Chlorine reaction kinetics in distribution networks
METHODOLOGY
The research was divided into a hydraulic modeling phase and a water quality phase which included mathematical models and field work for calibration and validation. Lab measurements were performed in order to understand the behavior of residual chlorine in La Sirena WDS, from a set of criteria for the selection of sampling points, as well as for the model calibration and validation. After the modeling stage, variables that helped understand the traceability and decay kinetics of residual chlorine were analyzed for correlation.
Field study
The system has a multi-stage-filtration water treatment plant at an average flow of 12.0 L/s, which supplies 851 subscribers. In Figure 1, the scheme of the distribution network is shown; the total length is 13.5 km, 9.5 of which constitutes the main network.

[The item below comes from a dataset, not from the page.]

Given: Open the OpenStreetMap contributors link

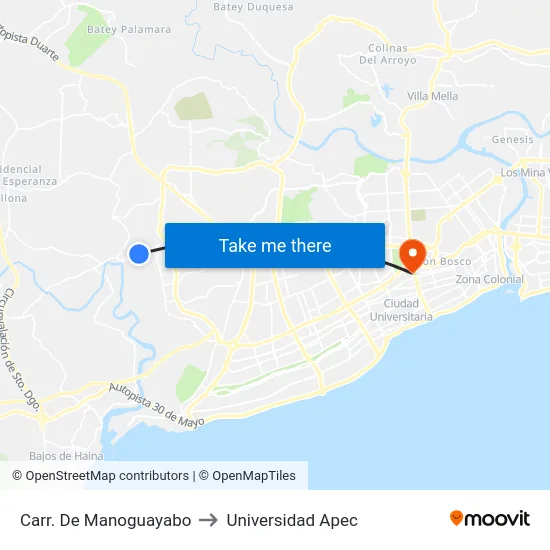Looking at the screenshot, I should 100,476.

Three main zones were identified: high, medium, and low, where the highest point in the network corresponds to the chlorine contact chamber and the lowest to the end of the network. The difference in elevation between these two points is 170 meters. The distribution network is sectioned from four storage tanks (T1, T2, T3, and T4) and gate valves.
Chlorine application
Chlorine application was done from a plastic tank with a volume of 240 L and a constant-head dose dispenser through which the orifice depth was regulated according to the concentration-in-network needed depending on the variability of the outlet flow given to the network. For the daily preparation of the chlorine solution, 12 L of sodium hypochlorite was used, with a weight percentage of 10.84%, which was determined at the lab under the iodometric method according to the 4500 CL-B guide for standard methods (Eaton & Franson 2005).

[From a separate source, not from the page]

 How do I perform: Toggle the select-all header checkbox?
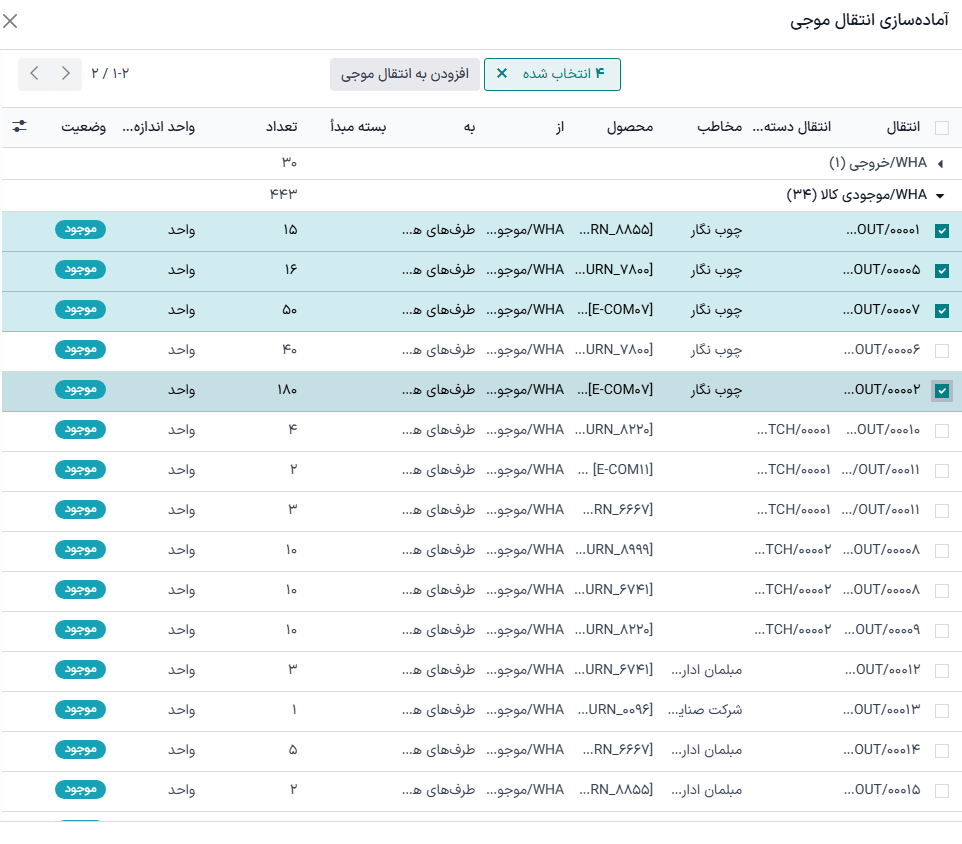pyautogui.click(x=941, y=128)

Assigning demand to the model
Billing records, which corresponded to the readings of user meters, were used. To determine the demand on consumption nodes, consumption posted was considered (controlled by both value and location) and the unrecorded consumption was considered (that beyond the control of the same operator), such as measurement errors, leaks in the distribution network, losses in deposits, some clandestine water draw-off, and fraud (Cabrera et al. 1999; Farley 2001). Each user was associated with a node in the model and consumption was assigned to that node, always looking for the one in closest proximity or the node that could be considered as the one supplying the user (Cabrera et al. 1996; Alcocer & Tzatchkov 2007).

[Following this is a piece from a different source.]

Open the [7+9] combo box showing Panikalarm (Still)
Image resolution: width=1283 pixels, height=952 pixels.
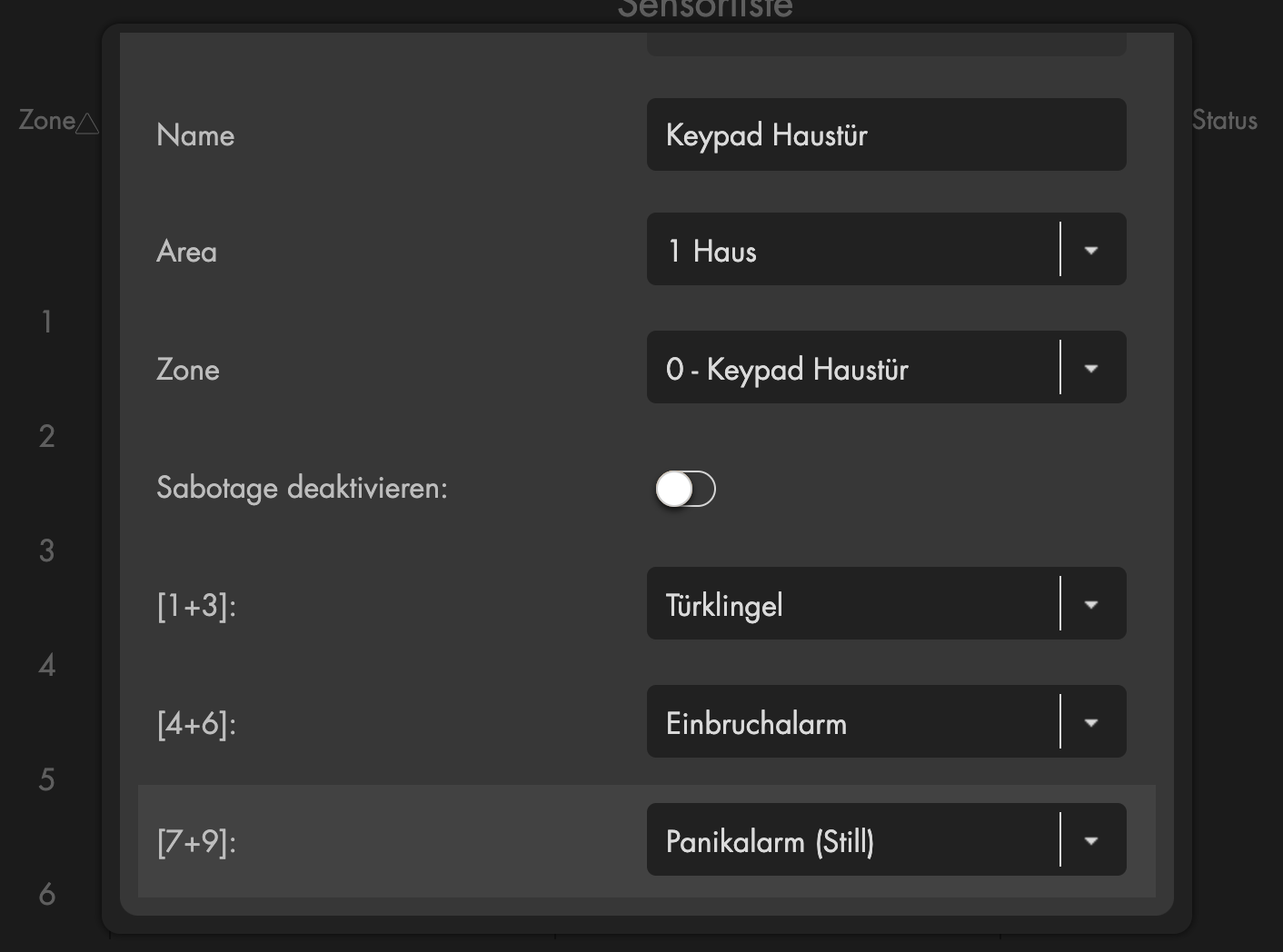point(886,839)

Construction and calibration of the hydraulic model
The layout of each of the components of the distribution network (elevations, pipe lengths and diameters, storage units, and accessories), were entered into the EPANET computer program since it is login-free and has ease of access for a large number of users. A dynamic model, with a total time of 168 hours, was used given that it allows monitoring the behavior of residual chlorine every day for a week (Sánchez et al. 2010), with a time variation curve of the fractional demand at regular time intervals, specifically for 1 hour according to Alcocer & Tzatchkov (2007). The calibration of the hydraulic model consisted of adjusting the values of the roughness coefficients, behavior patterns, and demands calculated by the system, in order to obtain a satisfactory match between the values of the water levels in the tanks and measurements taken at the control points (demand and pressure), within the specified accuracy levels. Greater detail about the process of hydraulic calibration is available in Méndez et al. (2013).
Quality model
Once the hydraulic model was calibrated and validated, the water quality was modeled. For the construction of the quality model, lab data were required as well as field measurements. The water quality sampling was conducted on 1 weekday and 1 weekend day according to Sánchez et al. (2010). Chlorine residual samples were taken at checkpoints every 2 hours throughout the day. The location of the sampling points was carried out according to Table 1.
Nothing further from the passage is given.